▶ ASSIGNMENT
Below are some records. Write out exactly their lines from the one with "Task: Click the guests people icon" through the one with "The width and height of the screenshot is (727, 1574).", and leave the pictures behind.

▶ DATA LISTING
☆ ☆ ☆ ☆

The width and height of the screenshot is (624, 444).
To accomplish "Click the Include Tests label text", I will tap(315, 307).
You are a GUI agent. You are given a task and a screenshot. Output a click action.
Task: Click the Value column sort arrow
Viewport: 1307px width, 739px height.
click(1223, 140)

☆ ☆ ☆ ☆

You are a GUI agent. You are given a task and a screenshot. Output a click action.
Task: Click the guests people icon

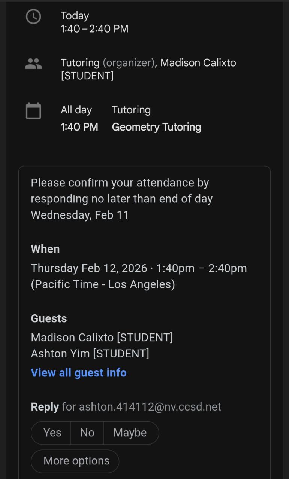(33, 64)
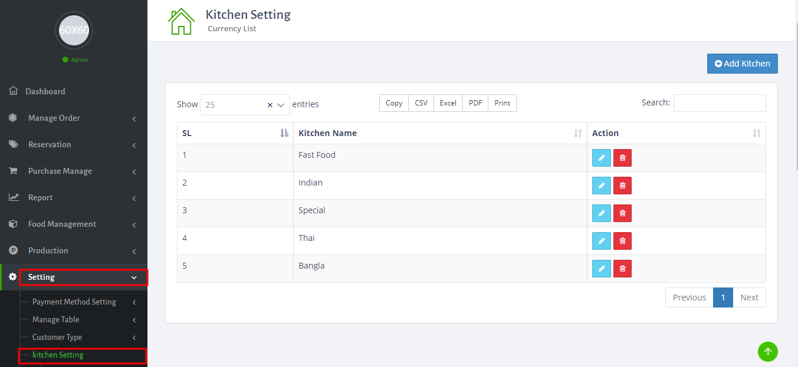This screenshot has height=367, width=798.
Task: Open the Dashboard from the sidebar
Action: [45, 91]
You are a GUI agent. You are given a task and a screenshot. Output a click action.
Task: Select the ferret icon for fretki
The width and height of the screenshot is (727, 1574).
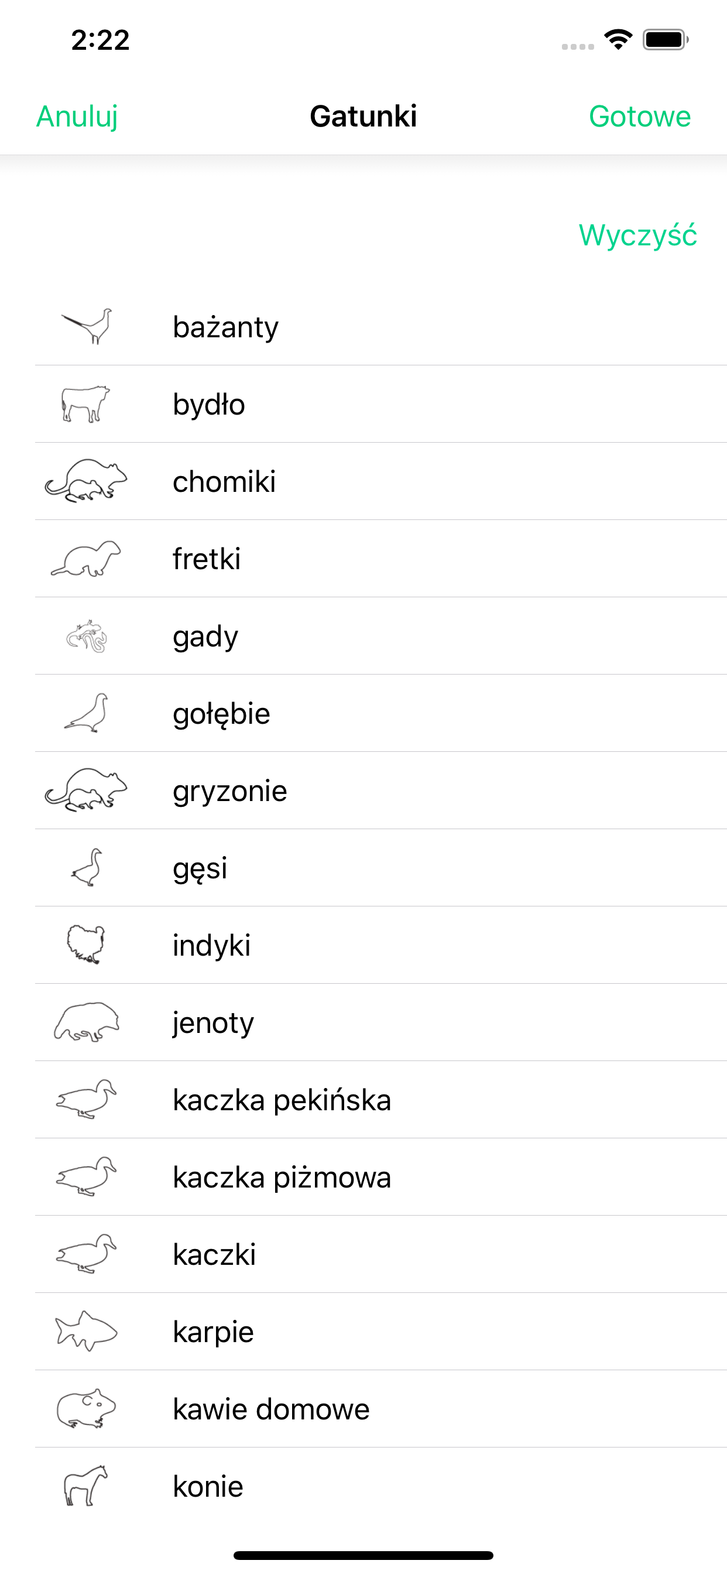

☆ ☆ ☆ ☆

▶ EXPECTED ANSWER
Task: Click the guests people icon

(33, 64)
This screenshot has height=367, width=798.
Task: Open the Dashboard from the sidebar
Action: [45, 91]
You are a GUI agent. You are given a task and a screenshot. Output a click action.
Task: Select the ferret icon for fretki
The width and height of the screenshot is (727, 1574).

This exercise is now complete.